SQL SERVER – Puzzle – Playing with Datetime with Customer Data

I am preparing for a professional tour of Europe wherein I am planning to meet a number of customers as part of consulting and performance tuning assignments that I have agreed in early October. I am already swamped with the requests and I think the learning experience is second to none when one gets to work on global projects. Let us an interesting puzzle.

SQL SERVER - Puzzle - Playing with Datetime with Customer Data puzzledatetime1-800x400

As I was preparing for this assignment, one of the customers sent me a small subset of their database code with some data and said they wanted to me to see why the queries were slow and what can be done to work with them. This was an interesting assignment and I went about restoring the same on my machine and was looking at the code. There was a place in the code which had few datetime columns and the stored-procedure was trying to convert the same. I am just taking one of the values stored to show what I was getting:

SELECT CONVERT (DATETIME, '10 listopad 2015', 113);

As you can see, it was a strange piece of datetime that was stored. It was giving me an error as:

Msg 241, Level 16, State 1, Line 15
Conversion failed when converting date and/or time from character string.

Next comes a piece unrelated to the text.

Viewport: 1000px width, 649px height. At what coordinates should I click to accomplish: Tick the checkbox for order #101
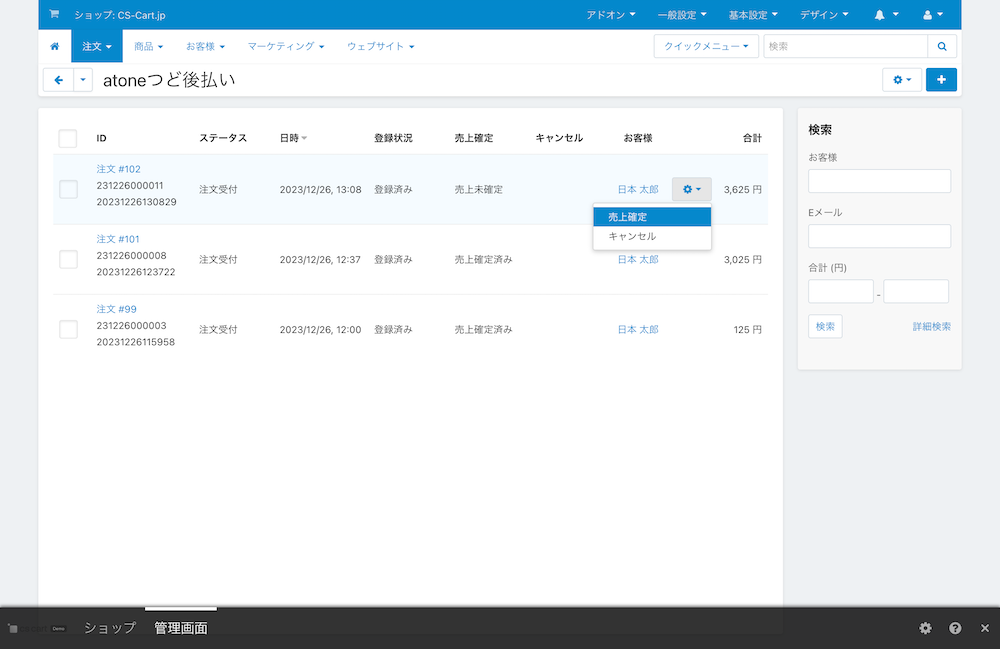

I wrote back to the customer to understand what this was. And I immediately got a reply with a screenshot as shown below:

SQL SERVER - Puzzle - Playing with Datetime with Customer Data sql-quiz-datetime-listopad-01-800x212

This is when I realized I was doing something fundamentally wrong. How can this work on my client’s machine? A little bit of digging and it was a learning for me.

Puzzle:

  1. Why am I getting this error? How did it work on my client’s machine?
  2. What should I do to get this sorted on my machine?
  3. What options and settings can you change and what all values can those take?

Giveaway hint: Croatian months

Please leave a comment with valid answers to this puzzle. I will publish answers in the future blog post with due credit to the correct answer.

Reference: Pinal Dave (https://blog.sqlauthority.com)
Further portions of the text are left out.